From AT to ArchivesSpace Part 1: Installation and Cleaning Data for Migration

About a year and a half ago, we decided that we were going to make the switch from our current Archival Management System, the no-longer-updated Archivists Toolkit, to its next iteration, ArchivesSpace. The RAC officially began preparing ourselves for ArchivesSpace in January of 2014.

At the beginning of the project, we were working with AS version 1.0.4, which was the fourth iteration of the system since its official release at the end of September 2013. Throughout the process, the ArchivesSpace project team primarily consisted of four members: myself, Digital Team Assistant Director Sibyl Schaefer, our Systems Administrator Jose Morillo, and Lead Digital Archivist Hillel Arnold. The project team was small, our goal was to adopt a user-centric approach to the migration, so we worked closely with members of the Archival Services, Processing, Reference, and Collections Development groups, and involved them in almost every step of the process.

I started working at the RAC in late September 2013, fresh out of graduate school, having touched the system less than five times in my life up to that point. While the RAC did not hire me specifically for the ArchivesSpace transition, within my first month of work, Sibyl placed me in charge of the migration. I spent much of the next year going from feeling like a babe in the woods to an expert, and hopefully this series of posts will give context to how I became an expert at the system. I’ll outline the major steps we took along the way with the amount of hours I spent on each stage, so you can have a comprehensive understanding of how long it might take someone with slightly above average computer skills to make the same journey. I should note that much of the work happened concurrently, but in interests of clarity and legibility I have broken the work into discrete segments. The entire project took about 550 FTE hours over 11 months.

Now that I’ve set the stage, let’s jump into an actual review of the work!

INSTALLATION AND SETUP – 40 hours in 11 months

The very first thing I did was install ArchivesSpace on my work desktop and get a local instance of it up and running. Local installation took less than thirty minutes to get up and running, and literally included unzipping a group of folders to a folder on my desktop. I spent about five hours familiarizing myself with the system, and going back and forth between AT and AS to compare and contrast the terminology, user interface, and base functionality. After one day, I felt confident that when we put the system up on a server, I would be able to identify whether it was running properly or not.

I enlisted the help of our System Administrator in getting our virtual machine and server set up. We set up an internal-facing server running on CentOS and Apache. If you’re already familiar with Linux, you might be able to do this without the help of a Sys Admin. In our case, the Sys Admin completely set up the Virtual Machine, bought the domain names we would be using for the live environment, and set it so that only users on the internal RAC network would be able to access the domain.

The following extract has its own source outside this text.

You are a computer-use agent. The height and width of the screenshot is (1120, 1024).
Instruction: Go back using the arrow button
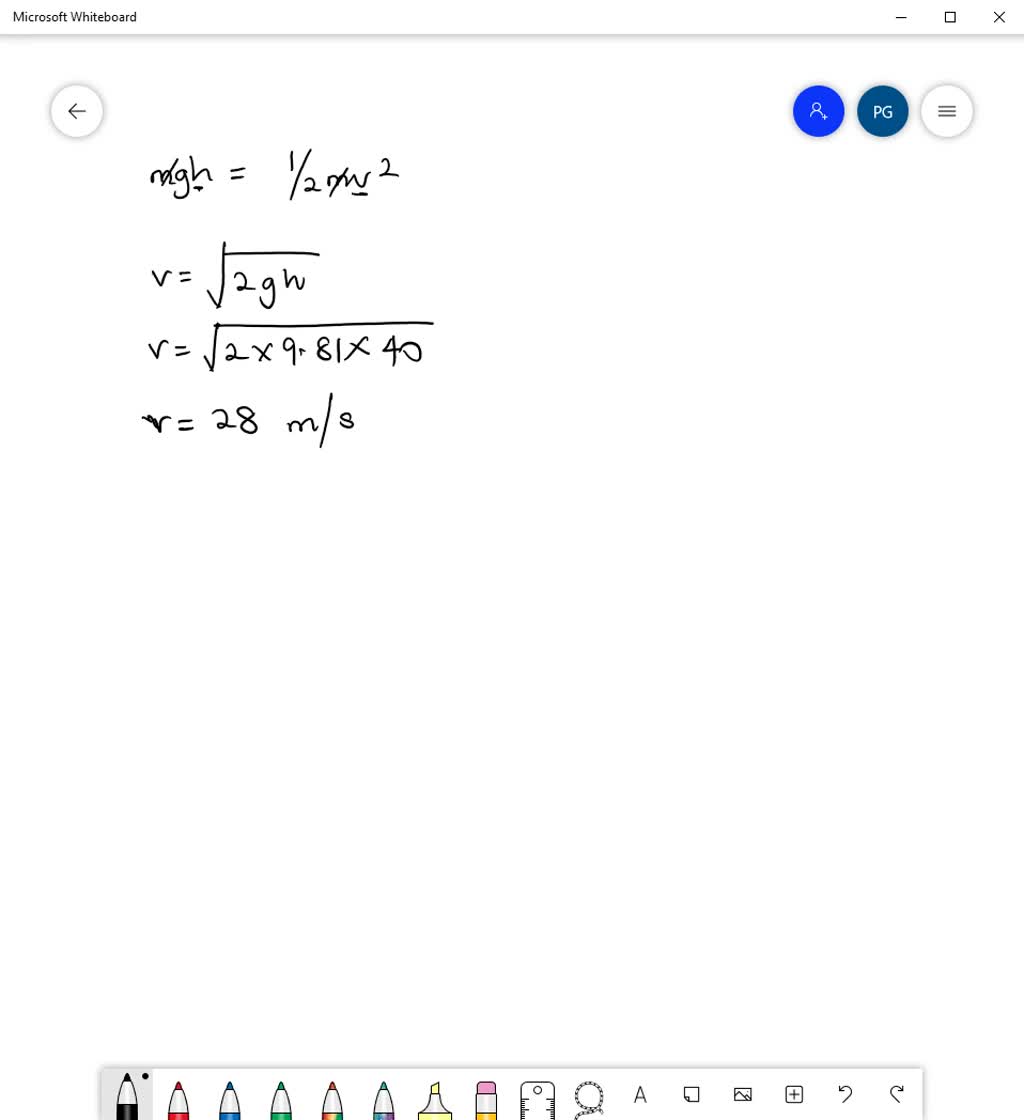pyautogui.click(x=77, y=111)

After the VM was up and running, getting ArchivesSpace installed was as easy as following the instructions in the ReadMe file! I had root access to the distribution, so, with the help of my handy Linux Pocket Guide, I got the system running against MySQL in less than two hours. All it took was setting up a blank MySQL database, using wget to download the latest ArchivesSpace release, unzip the source code, running one setup script included with the source code, and editing ArchivesSpace’s configuration file to match the name of our database; all of which is outlined in detail in the installation instructions.

The whole process of setting up the server and making sure that everything was working took about 10 hours in that first month. In the next eleven months, server maintenance, upgrading through seven versions of the system, and setting up a second development server took a total of 30 hours, and was one of the easiest parts of the entire process. There were a few hiccups along the way (installing LDAP took a little finagling by our Sys Admin), but once you can install the program, it’s really simple to get it up and running again in under an hour as long as you have a Virtual Machine already set up. I filled those remaining thirty hours with installing and uninstalling ArchivesSpace upwards of 50 times, exploring the directory structure and source code, and testing restores from backup for both the entire VM and the backend database. With the system up and running, it was time to look back at what the RAC had done in the past, and asses the current state of the data in its Archivist Toolkit installation.

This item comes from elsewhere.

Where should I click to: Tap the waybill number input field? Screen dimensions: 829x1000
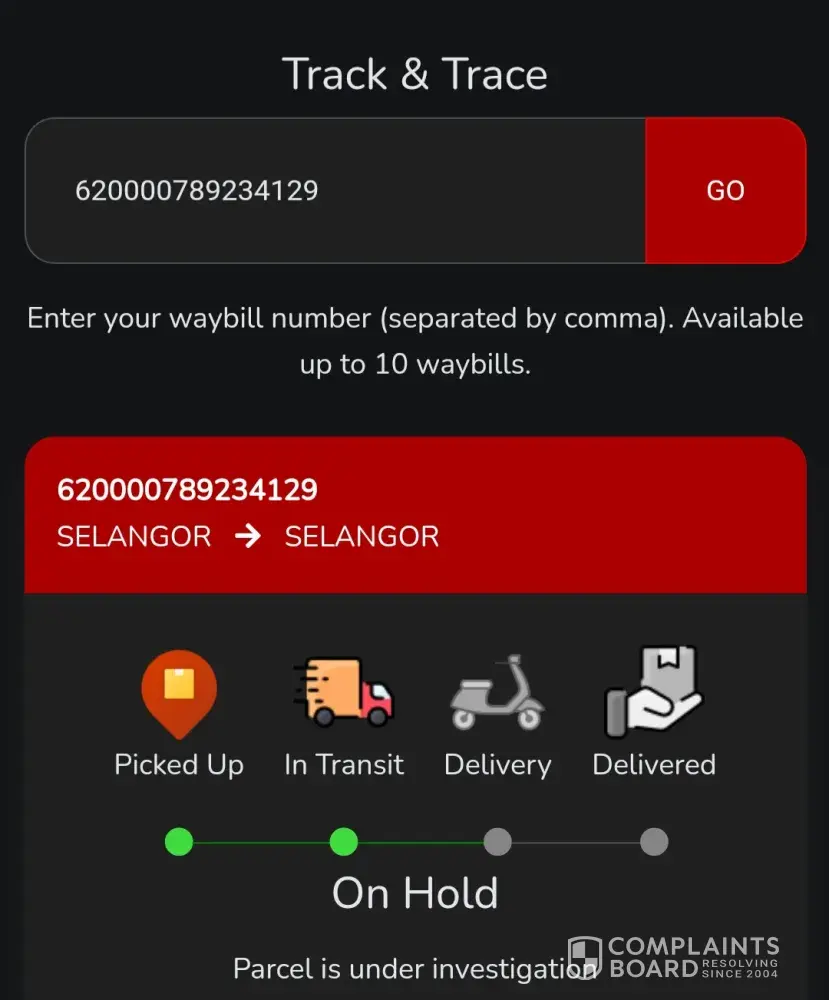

Cleaning and Preparing AT Data for Migration – 25 hours in 3 months

Before I delve into the Rockefeller Archive Center’s metadata, I want to give some quick stats about our AT installation at the time of migration. We had 13,944 name records, 8,246 subject records, 3,264 accession records, 11,304 resource records, and 2,401 digital object records.

Archivists Toolkit Record Count

I give these numbers to illustrate that we had a fair amount of data in our system, and much of it had not been checked or standardized since we first moved to AT. However, we had migrated from Re:Discovery to AT a few years earlier, and that required much more cleaning and standardization of data. As such, while our metadata might be dirty in some places, the majority of our AT data took little work.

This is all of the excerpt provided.